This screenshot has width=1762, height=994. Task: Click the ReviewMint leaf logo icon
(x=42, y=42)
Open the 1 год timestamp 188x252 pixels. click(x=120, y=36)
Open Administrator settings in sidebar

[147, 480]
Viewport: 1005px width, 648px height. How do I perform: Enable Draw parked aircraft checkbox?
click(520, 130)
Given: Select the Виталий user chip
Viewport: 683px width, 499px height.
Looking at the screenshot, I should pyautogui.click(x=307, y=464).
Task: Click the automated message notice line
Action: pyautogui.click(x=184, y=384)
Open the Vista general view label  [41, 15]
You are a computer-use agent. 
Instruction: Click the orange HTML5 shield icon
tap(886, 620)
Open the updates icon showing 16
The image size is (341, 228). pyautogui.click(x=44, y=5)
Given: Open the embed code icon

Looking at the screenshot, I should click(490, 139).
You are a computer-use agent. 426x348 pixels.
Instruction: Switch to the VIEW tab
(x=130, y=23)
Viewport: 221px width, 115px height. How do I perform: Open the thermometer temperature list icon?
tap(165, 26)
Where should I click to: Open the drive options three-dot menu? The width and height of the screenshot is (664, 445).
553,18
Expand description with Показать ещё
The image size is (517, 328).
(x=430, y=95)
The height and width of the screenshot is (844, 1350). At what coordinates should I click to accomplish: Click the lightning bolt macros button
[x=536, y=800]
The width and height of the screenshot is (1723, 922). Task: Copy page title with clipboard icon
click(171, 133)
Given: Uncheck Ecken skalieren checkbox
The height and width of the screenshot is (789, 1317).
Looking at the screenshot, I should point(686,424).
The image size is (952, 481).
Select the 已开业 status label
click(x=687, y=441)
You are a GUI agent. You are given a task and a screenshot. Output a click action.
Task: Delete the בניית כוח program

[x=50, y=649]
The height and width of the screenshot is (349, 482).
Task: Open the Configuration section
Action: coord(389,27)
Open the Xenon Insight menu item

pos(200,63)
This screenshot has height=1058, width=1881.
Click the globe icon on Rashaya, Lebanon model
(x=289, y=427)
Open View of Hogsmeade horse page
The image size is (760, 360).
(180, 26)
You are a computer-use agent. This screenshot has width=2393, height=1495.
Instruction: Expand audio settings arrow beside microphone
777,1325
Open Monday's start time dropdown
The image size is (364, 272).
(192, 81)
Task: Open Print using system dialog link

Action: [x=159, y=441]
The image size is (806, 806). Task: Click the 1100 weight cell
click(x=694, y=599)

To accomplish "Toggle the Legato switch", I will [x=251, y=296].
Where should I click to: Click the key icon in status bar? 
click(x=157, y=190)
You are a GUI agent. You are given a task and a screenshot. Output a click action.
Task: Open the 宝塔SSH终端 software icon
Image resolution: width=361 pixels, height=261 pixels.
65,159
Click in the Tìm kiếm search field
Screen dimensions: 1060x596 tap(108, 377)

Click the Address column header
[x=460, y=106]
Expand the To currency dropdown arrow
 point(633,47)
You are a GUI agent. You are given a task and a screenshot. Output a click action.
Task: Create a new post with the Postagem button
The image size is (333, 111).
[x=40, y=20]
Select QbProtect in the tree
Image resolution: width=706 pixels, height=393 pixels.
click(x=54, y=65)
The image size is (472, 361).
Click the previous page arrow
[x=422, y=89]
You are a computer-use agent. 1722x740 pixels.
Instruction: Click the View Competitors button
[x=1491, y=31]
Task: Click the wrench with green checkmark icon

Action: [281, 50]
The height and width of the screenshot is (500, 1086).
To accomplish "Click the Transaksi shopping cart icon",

| Work to complete |
Can you repeat every one of the lines above, swapping "checkbox" for "check box" wherever it occurs and leaving everything else unchanged?

| Reply |
This screenshot has width=1762, height=994. Task: Click the ReviewMint leaf logo icon
(x=42, y=42)
Open the 1 год timestamp 188x252 pixels. click(x=120, y=36)
Open Administrator settings in sidebar

[147, 480]
Viewport: 1005px width, 648px height. How do I perform: Enable Draw parked aircraft check box?
click(520, 130)
Given: Select the Виталий user chip
Viewport: 683px width, 499px height.
Looking at the screenshot, I should pyautogui.click(x=307, y=464).
Task: Click the automated message notice line
Action: pyautogui.click(x=184, y=384)
Open the Vista general view label  [41, 15]
You are a computer-use agent. 
Instruction: Click the orange HTML5 shield icon
tap(886, 620)
Open the updates icon showing 16
The image size is (341, 228). pyautogui.click(x=44, y=5)
Given: Open the embed code icon

Looking at the screenshot, I should click(490, 139).
You are a computer-use agent. 426x348 pixels.
Instruction: Switch to the VIEW tab
(x=130, y=23)
Viewport: 221px width, 115px height. How do I perform: Open the thermometer temperature list icon?
tap(165, 26)
Where should I click to: Open the drive options three-dot menu? The width and height of the screenshot is (664, 445).
553,18
Expand description with Показать ещё
The image size is (517, 328).
(x=430, y=95)
The height and width of the screenshot is (844, 1350). At what coordinates should I click to accomplish: Click the lightning bolt macros button
[x=536, y=800]
The width and height of the screenshot is (1723, 922). Task: Copy page title with clipboard icon
click(171, 133)
Given: Uncheck Ecken skalieren check box
The height and width of the screenshot is (789, 1317).
Looking at the screenshot, I should point(686,424).
The image size is (952, 481).
Select the 已开业 status label
click(x=687, y=441)
You are a GUI agent. You are given a task and a screenshot. Output a click action.
Task: Delete the בניית כוח program

[x=50, y=649]
The height and width of the screenshot is (349, 482).
Task: Open the Configuration section
Action: coord(389,27)
Open the Xenon Insight menu item

pos(200,63)
This screenshot has height=1058, width=1881.
Click the globe icon on Rashaya, Lebanon model
(x=289, y=427)
Open View of Hogsmeade horse page
The image size is (760, 360).
(180, 26)
You are a computer-use agent. This screenshot has width=2393, height=1495.
Instruction: Expand audio settings arrow beside microphone
777,1325
Open Monday's start time dropdown
The image size is (364, 272).
(192, 81)
Task: Open Print using system dialog link

Action: [x=159, y=441]
The image size is (806, 806). Task: Click the 1100 weight cell
click(x=694, y=599)

To accomplish "Toggle the Legato switch", I will [x=251, y=296].
Where should I click to: Click the key icon in status bar? 
click(x=157, y=190)
You are a GUI agent. You are given a task and a screenshot. Output a click action.
Task: Open the 宝塔SSH终端 software icon
Image resolution: width=361 pixels, height=261 pixels.
65,159
Click in the Tìm kiếm search field
Screen dimensions: 1060x596 tap(108, 377)

Click the Address column header
[x=460, y=106]
Expand the To currency dropdown arrow
 point(633,47)
You are a GUI agent. You are given a task and a screenshot. Output a click action.
Task: Create a new post with the Postagem button
The image size is (333, 111).
[x=40, y=20]
Select QbProtect in the tree
Image resolution: width=706 pixels, height=393 pixels.
click(x=54, y=65)
The image size is (472, 361).
Click the previous page arrow
[x=422, y=89]
You are a computer-use agent. 1722x740 pixels.
Instruction: Click the View Competitors button
[x=1491, y=31]
Task: Click the wrench with green checkmark icon

Action: [281, 50]
The height and width of the screenshot is (500, 1086).
To accomplish "Click the Transaksi shopping cart icon",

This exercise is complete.